Excerpted data:

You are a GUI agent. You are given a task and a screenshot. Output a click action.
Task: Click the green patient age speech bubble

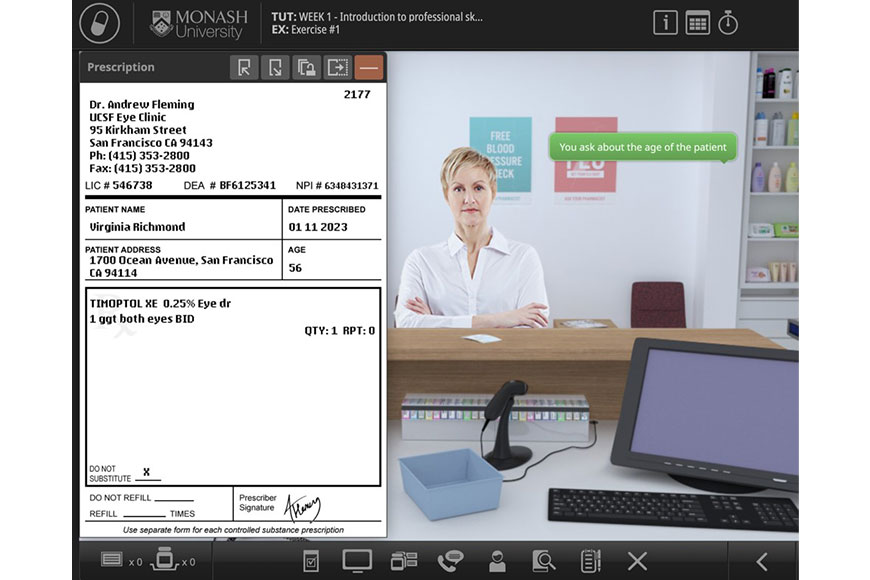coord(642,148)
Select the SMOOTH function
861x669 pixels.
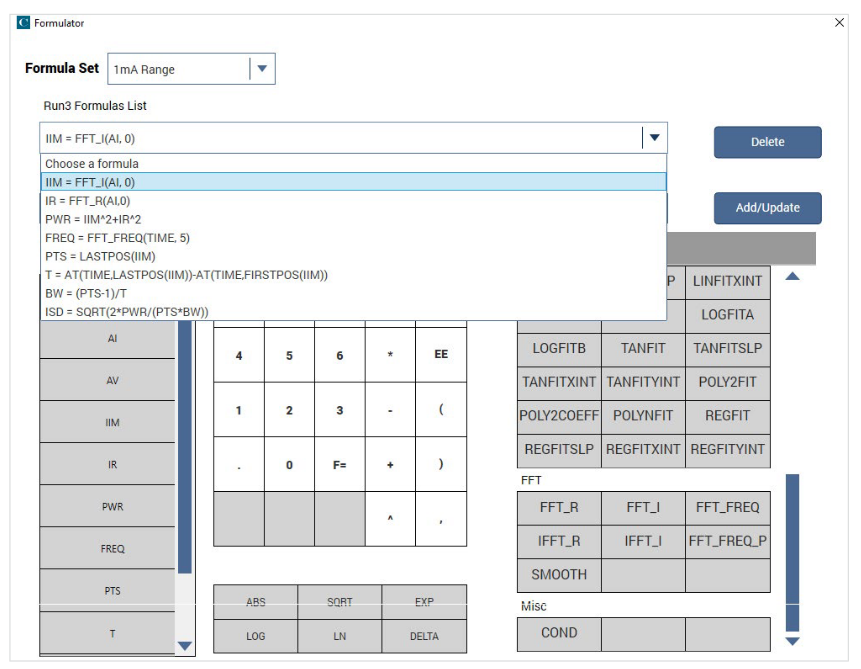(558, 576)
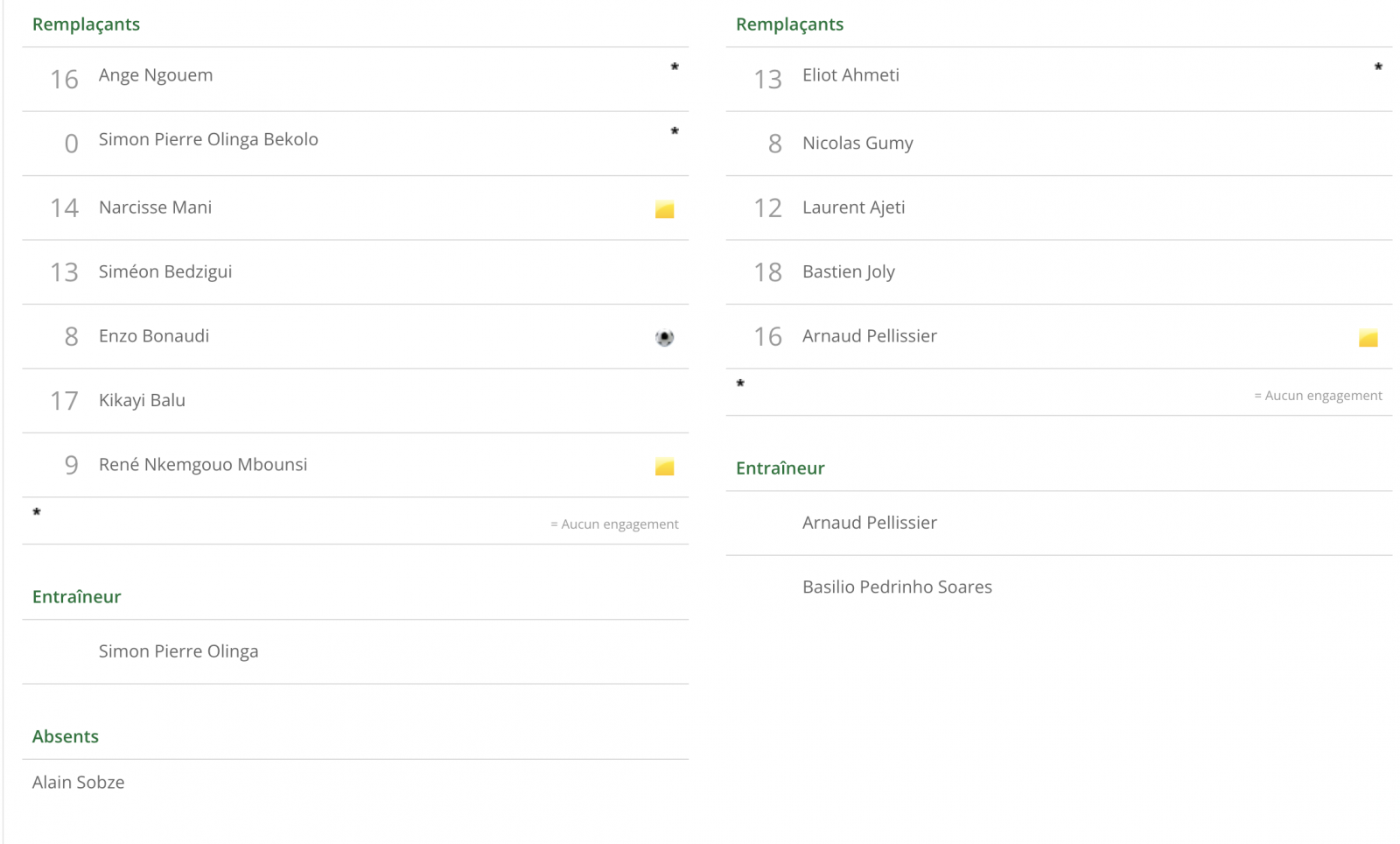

Brief:
Each line of the data should be quoted exactly, with pictures left out.

Result of this exercise:
You are a GUI agent. You are given a task and a screenshot. Output a click action.
Task: Click the green patient age speech bubble

coord(642,148)
Select the SMOOTH function
861x669 pixels.
(558, 576)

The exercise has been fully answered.